この本の英文タイトルは、 Governments' Market Manipulation(ガヴァメンツ・マーケット・マニピュレーション) である。

マニピュレーションとは、

(1)機械や飛行機を巧(たく)みに操縦すること。

(2) 事件、問題をうまく処理すること。

(3) 人々や世論を操(あやつ)ること。

(4) 株式や通過を人為的に操作すること。

(5) 帳簿や報告をごまかすこと。

(6) 医学用語としては、患者を触診すること、だ。

このように大修館(たいしゅうかん)『ジーニアス英和辞典』にも書いてある。

米、欧、日の政府による金融市場の価格操作、すなわち相場操縦は、すでに限界に達しつつある。

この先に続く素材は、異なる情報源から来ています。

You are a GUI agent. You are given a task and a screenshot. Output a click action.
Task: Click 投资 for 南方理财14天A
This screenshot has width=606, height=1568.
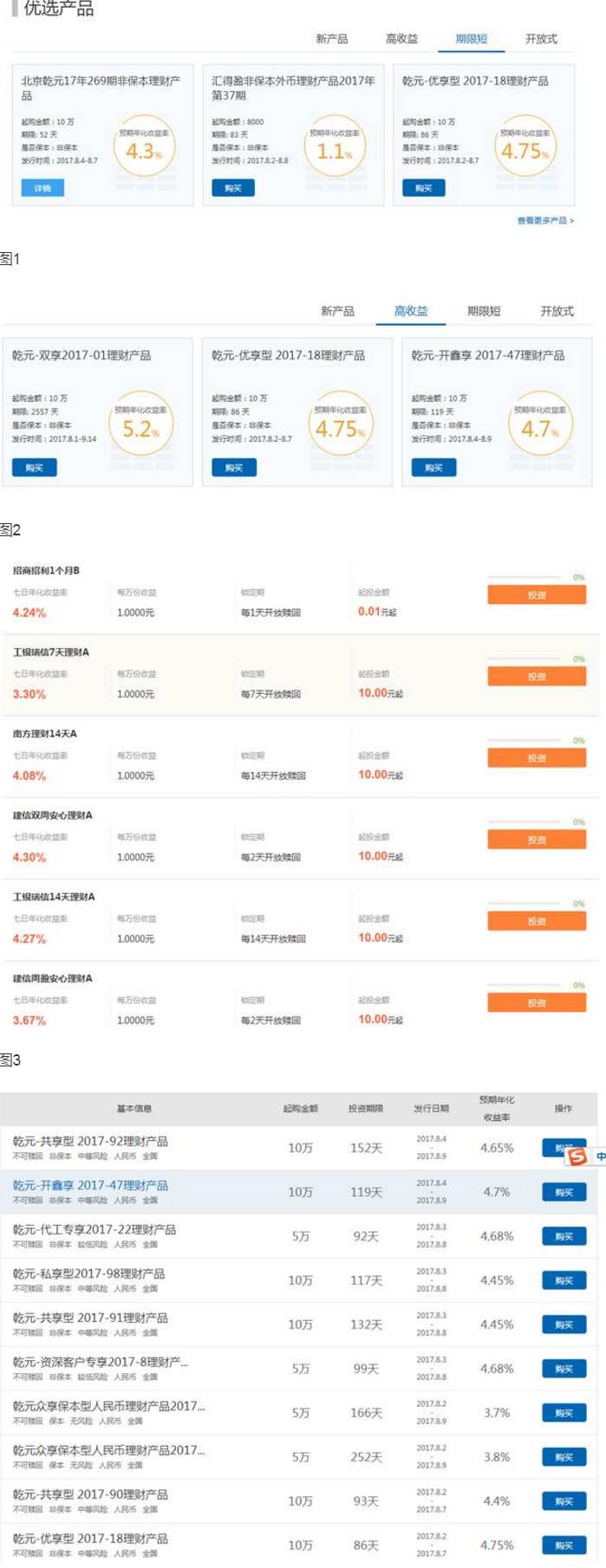537,758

市場(マーケット)を支配(コントロール)しようとする者たちは、必ず市場から復讐される。

どんな権力者でも、独裁者でも、ローマ皇帝でも、市場を支配しつくすことはできなかった。

日本の徳川(とくがわ)八代将軍吉宗(よしむね)は、米(こめ)相場を管理しようとして「米将軍(こめしょうぐん)」と呼ばれたが、大失敗した。

最後に。

この本も祥伝社の岡部康彦編集長と二人三脚で作った。

夜を日に継いで書き続けて、18日間で書き上げた。

記して感謝します。

副島隆彦

(『官製相場の暴落が始まる』「あとがき」ここまで)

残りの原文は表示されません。